I’m setting up some Blueprints that make skeletal meshes play looping animations. Under certain conditions, the animations stop and start playing, but when they do, they speed up and down using a “Set Play Rate” command. I slowly change the rate from 0 to 1, and back again.
My question is: what’s the performance cost of a skeletal mesh that’s playing an animation when its Play Rate is 0? Can I get away with never issuing the “Stop” command?
I tried telling the animation to Stop when its Play Rate is 0, but when I tell it to Play again, it jumps to the first frame of the animation, which obviously looks terrible. And I don’t see a way to have my animation only stop on the last frame.
There are many of these objects placed in my level, so I’m wondering what the cost will be once there are hundreds of them.
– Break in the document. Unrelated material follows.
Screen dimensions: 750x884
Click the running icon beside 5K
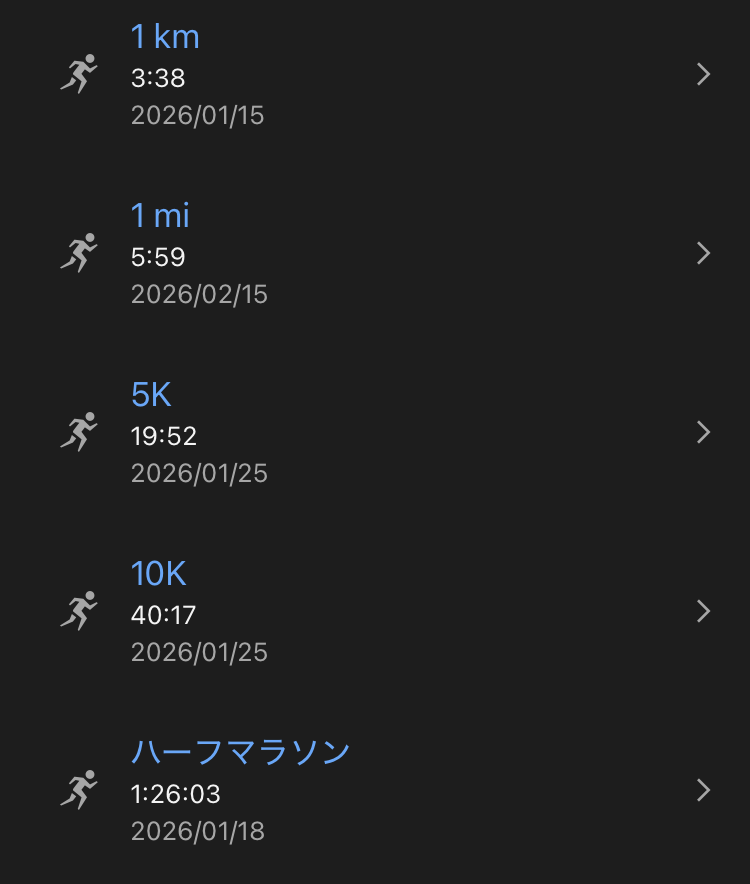coord(79,432)
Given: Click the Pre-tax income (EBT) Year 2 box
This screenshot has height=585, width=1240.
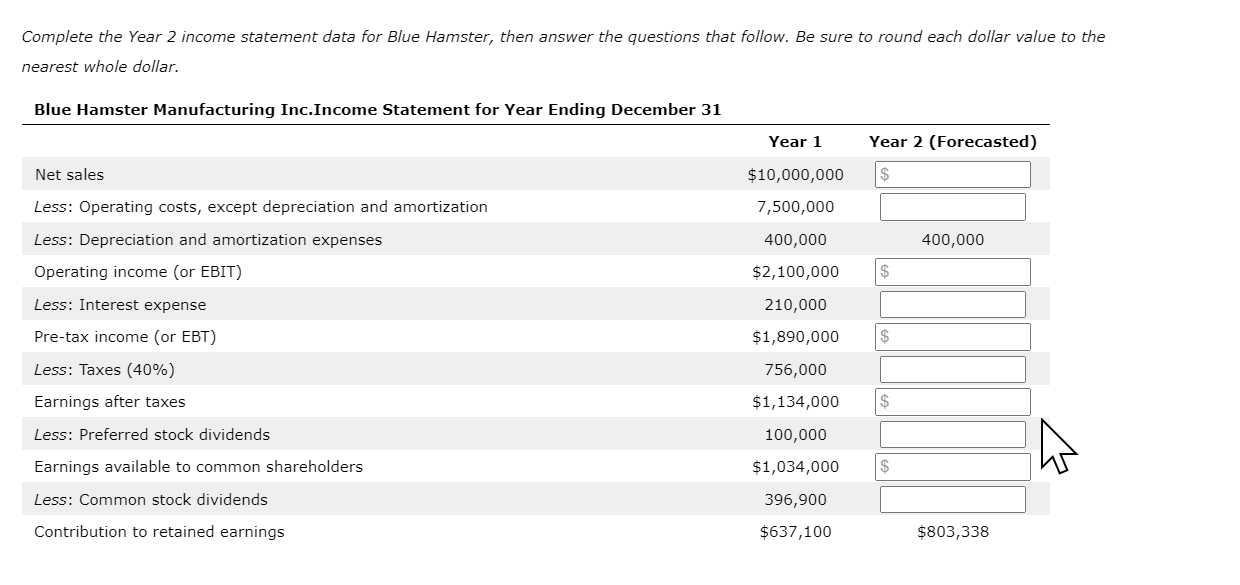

Does the animation system elegantly know how to reduce overhead when animations are at a rate of 0?
I did a simple test where I placed 196 of these objects in a map and watched frame times as I Played the animations, turned the rate up, turned it down, then Stopped the animations. As far as I can tell, the only thing that affected performance was Playing the animation. The effect was very hard to measure - but as far as I can tell, frame times went up a very tiny amount when the Rate was at 0. Issuing the Stop command didn’t seem to do anything.
If there’s no measurable effect in my test map, are there other considerations I should know about?